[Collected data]

==*==

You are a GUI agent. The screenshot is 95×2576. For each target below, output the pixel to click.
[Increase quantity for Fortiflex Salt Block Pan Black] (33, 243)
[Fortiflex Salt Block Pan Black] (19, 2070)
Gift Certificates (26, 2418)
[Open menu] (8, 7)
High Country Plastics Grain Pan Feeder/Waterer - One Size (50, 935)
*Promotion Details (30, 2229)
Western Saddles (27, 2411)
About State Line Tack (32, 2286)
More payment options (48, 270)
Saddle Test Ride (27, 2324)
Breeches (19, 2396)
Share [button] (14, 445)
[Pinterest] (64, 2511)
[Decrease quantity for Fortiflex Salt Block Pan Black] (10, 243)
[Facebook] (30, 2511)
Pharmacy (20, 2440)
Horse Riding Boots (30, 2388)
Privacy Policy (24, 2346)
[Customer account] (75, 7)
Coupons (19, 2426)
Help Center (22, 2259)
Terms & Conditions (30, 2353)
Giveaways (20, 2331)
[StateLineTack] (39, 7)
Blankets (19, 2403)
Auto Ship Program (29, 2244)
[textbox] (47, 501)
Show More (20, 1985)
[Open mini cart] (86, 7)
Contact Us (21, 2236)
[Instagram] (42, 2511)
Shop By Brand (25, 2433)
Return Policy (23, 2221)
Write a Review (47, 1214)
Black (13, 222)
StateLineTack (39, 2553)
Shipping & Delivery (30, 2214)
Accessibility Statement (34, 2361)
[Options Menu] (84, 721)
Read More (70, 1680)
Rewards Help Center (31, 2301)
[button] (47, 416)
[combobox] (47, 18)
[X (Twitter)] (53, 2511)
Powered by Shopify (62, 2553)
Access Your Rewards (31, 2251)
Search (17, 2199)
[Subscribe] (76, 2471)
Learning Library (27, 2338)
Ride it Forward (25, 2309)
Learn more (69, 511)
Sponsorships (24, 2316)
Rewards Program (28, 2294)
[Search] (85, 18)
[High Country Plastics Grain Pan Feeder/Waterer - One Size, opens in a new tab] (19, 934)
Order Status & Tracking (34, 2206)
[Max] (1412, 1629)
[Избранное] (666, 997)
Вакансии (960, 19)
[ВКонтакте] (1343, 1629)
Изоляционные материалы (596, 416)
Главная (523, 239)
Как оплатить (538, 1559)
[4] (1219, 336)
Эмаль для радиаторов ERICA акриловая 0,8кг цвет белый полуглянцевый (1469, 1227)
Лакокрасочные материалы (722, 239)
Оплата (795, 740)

==*==

■ Exercise details ■
What do the lines above say from the one containing "Privacy Policy (24, 2346)" down to the one containing "[textbox] (47, 501)"? Return them exactly, both end lines included, and only them.

■ Answer space ■
Privacy Policy (24, 2346)
[Customer account] (75, 7)
Coupons (19, 2426)
Help Center (22, 2259)
Terms & Conditions (30, 2353)
Giveaways (20, 2331)
[StateLineTack] (39, 7)
Blankets (19, 2403)
Auto Ship Program (29, 2244)
[textbox] (47, 501)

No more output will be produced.